### Exercises to complete
1. Reproduce the passage of the DHL vaccine logistics article starting with "DHL Claim Multi-Sector" and going on through "transport the goods.".
2. Write the next part of the DHL vaccine logistics article, picking up after its final sentence.

### Document excerpt
---

DHL Claim Multi-Sector Collaboration Key to Fighting COVID

DHL
Supplychain
COVID19
Logistics
3 min
Global logistics leader DHL’s new white paper highlights what supply chain professionals have learned one year into the pandemic

Since January, global logistics leader DHL has distributed more than 200 million doses of the COVID vaccine to 120+ countries around the globe. While the US and UK recently rolled out immunisation plans to most citizens, countries with less developed infrastructure still desperately need more doses. In the United Arab Emirates (UAE), which currently has one of the highest per-capita immunisation rates, the government set up storage facilities to cover domestic and international demand. But storage, as we’ve learned, is little help if you can’t transport the goods.

 

This is where logistics leaders such as DHL make their impact. The company built over 50 new partnerships, bilateral and multilateral, to collaborate with pharmaceutical and private sector firms. With more than 350 DHL centres pressed into service, the group operated 9,000+ flights to ship the vaccine where it needed to go.

---

### Data excerpts
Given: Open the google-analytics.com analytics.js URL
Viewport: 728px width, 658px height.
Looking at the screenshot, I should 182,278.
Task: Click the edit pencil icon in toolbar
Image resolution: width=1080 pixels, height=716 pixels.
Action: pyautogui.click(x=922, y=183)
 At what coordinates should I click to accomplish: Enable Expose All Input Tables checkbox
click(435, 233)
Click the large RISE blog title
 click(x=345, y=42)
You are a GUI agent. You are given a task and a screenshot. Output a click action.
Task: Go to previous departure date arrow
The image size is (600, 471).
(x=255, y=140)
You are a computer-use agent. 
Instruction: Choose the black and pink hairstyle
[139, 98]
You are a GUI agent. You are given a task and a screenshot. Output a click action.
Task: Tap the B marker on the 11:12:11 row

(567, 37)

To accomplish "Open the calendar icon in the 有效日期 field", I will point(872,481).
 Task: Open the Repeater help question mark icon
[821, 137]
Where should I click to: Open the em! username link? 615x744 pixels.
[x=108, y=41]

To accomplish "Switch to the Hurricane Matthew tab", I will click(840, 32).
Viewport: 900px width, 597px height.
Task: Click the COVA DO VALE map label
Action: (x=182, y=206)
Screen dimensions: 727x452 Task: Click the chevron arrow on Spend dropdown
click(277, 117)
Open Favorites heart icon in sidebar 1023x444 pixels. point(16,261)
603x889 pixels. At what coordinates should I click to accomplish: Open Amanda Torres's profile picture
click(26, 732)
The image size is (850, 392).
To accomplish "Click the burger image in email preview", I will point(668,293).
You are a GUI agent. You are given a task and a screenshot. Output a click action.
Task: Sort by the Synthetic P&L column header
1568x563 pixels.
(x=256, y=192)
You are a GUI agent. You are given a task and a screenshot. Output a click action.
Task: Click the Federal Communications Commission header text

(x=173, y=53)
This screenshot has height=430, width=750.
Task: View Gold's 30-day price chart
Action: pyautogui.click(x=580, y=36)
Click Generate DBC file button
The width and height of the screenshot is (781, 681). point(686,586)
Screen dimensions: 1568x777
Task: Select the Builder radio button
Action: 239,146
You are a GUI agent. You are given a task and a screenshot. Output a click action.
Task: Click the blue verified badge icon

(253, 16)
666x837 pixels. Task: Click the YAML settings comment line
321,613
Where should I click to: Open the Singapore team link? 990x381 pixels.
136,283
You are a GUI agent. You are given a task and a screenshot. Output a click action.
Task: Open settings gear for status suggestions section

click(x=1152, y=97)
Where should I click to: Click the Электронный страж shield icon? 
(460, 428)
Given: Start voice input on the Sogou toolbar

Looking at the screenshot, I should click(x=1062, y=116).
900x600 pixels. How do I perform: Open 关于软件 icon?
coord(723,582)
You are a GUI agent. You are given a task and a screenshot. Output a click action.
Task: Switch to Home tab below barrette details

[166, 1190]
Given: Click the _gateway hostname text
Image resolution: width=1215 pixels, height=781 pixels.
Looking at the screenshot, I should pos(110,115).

---

### Responses per task
1.
DHL Claim Multi-Sector Collaboration Key to Fighting COVID

DHL
Supplychain
COVID19
Logistics
3 min
Global logistics leader DHL’s new white paper highlights what supply chain professionals have learned one year into the pandemic

Since January, global logistics leader DHL has distributed more than 200 million doses of the COVID vaccine to 120+ countries around the globe. While the US and UK recently rolled out immunisation plans to most citizens, countries with less developed infrastructure still desperately need more doses. In the United Arab Emirates (UAE), which currently has one of the highest per-capita immunisation rates, the government set up storage facilities to cover domestic and international demand. But storage, as we’ve learned, is little help if you can’t transport the goods.

2.
 

Public-Private Partnerships

With new pandemic knowledge, DHL just released its “Revisiting Pandemic Resilience” white paper, which examined the role of logistics and supply chain companies in handling COVID-19. As Thomas Ellman, Head of Clinical Trials Logistics at DHL, said: “The past one year has highlighted the importance of logistics and supply chain management to manage the pandemic, ensure business continuity and protect public health. It has also shown us that together we are stronger”. 

 

Multisector partnerships, DHL said, enabled rapid, effective vaccine distribution. While international scientists developed a vaccine in record time—five times faster than any other vaccine in history—manufacturers ramped up production and logistics teams rolled out distribution three times faster than expected. When commercial routes faced backups, logistics operators worked with military officers to transport vaccines via helicopters and boats. 

 

In the UAE, the public-private HOPE Consortium distributed billions of COVID-19 doses to its civilians as well as other countries in need by partnering with commercial organisations such as DHL. For the first time, apropo for an unprecedented pandemic, logistics companies made strong connections with public health and government.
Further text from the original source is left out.